4.6 Page-fault exceptions

Xv6’s response to exceptions is quite boring: if an exception happens in user space, the kernel kills the faulting process. If an exception happens in the kernel, the kernel panics. Real operating systems often respond in much more interesting ways.

As an example, many kernels use page faults to implement copy-on-write (COW) fork. To explain copy-on-write fork, consider xv6’s fork, described in Chapter 3. fork causes the child’s initial memory content to be the same as the parent’s at the time of the fork. Xv6 implements fork with uvmcopy (kernel/vm.c:313), which allocates physical memory for the child and copies the parent’s memory into it. It would be more efficient if the child and parent could share the parent’s physical memory. A straightforward implementation of this would not work, however, since it would cause the parent and child to disrupt each other’s execution with their writes to the shared stack and heap.

Parent and child can safely share physical memory by appropriate use of page-table permissions and page faults. The CPU raises a page-fault exception when a virtual address is used that has no mapping in the page table, or has a mapping whose PTE_V flag is clear, or a mapping whose permission bits (PTE_R, PTE_W, PTE_X, PTE_U) forbid the operation being attempted. RISC-V distinguishes three kinds of page fault: load page faults (caused by load instructions), store page faults (caused by store instructions), and instruction page faults (caused by fetches of instructions to be executed). The scause register indicates the type of the page fault and the stval register contains the address that couldn’t be translated.

The basic plan in COW fork is for the parent and child to initially share all physical pages, but for each to map them read-only (with the PTE_W flag clear). Parent and child can read from the shared physical memory. If either writes a given page, the RISC-V CPU raises a page-fault exception. The kernel’s trap handler responds by allocating a new page of physical memory and copying into it the physical page that the faulted address maps to. The kernel changes the relevant PTE in the faulting process’s page table to point to the copy and to allow writes as well as reads, and then resumes the faulting process at the instruction that caused the fault. Because the PTE now allows writes, the re-executed instruction will execute without a fault. Copy-on-write requires book-keeping to help decide when physical pages can be freed, since each page can be referenced by a varying number of page tables depending on the history of forks, page faults, execs, and exits. This book-keeping allows an important optimization: if a process incurs a store page fault and the physical page is only referred to from that process’s page table, no copy is needed.

Copy-on-write makes fork faster, since fork need not copy memory. Some of the memory will have to be copied later, when written, but it’s often the case that most of the memory never has to be copied. A common example is fork followed by exec: a few pages may be written after the fork, but then the child’s exec releases the bulk of the memory inherited from the parent. Copy-on-write fork eliminates the need to ever copy this memory. Furthermore, COW fork is transparent: no modifications to applications are necessary for them to benefit.

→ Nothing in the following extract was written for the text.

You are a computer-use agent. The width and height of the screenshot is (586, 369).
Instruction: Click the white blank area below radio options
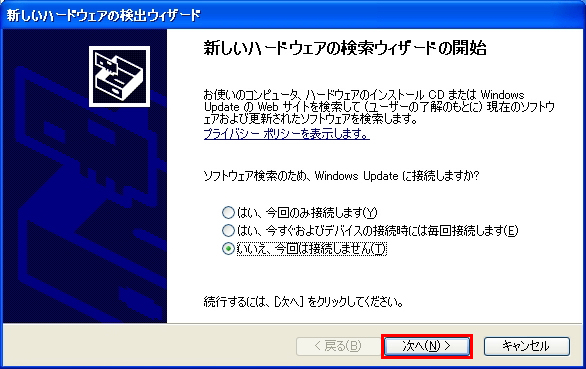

The combination of page tables and page faults opens up a wide range of interesting possibilities in addition to COW fork. Another widely-used feature is called lazy allocation, which has two parts. First, when an application asks for more memory by calling sbrk, the kernel notes the increase in size, but does not allocate physical memory and does not create PTEs for the new range of virtual addresses. Second, on a page fault on one of those new addresses, the kernel allocates a page of physical memory and maps it into the page table. Like COW fork, the kernel can implement lazy allocation transparently to applications.

Since applications often ask for more memory than they need, lazy allocation is a win: the kernel doesn’t have to do any work at all for pages that the application never uses. Furthermore, if the application is asking to grow the address space by a lot, then sbrk without lazy allocation is expensive: if an application asks for a gigabyte of memory, the kernel has to allocate and zero 262,144 4096-byte pages. Lazy allocation allows this cost to be spread over time. On the other hand, lazy allocation incurs the extra overhead of page faults, which involve a user/kernel transition. Operating systems can reduce this cost by allocating a batch of consecutive pages per page fault instead of one page and by specializing the kernel entry/exit code for such page-faults.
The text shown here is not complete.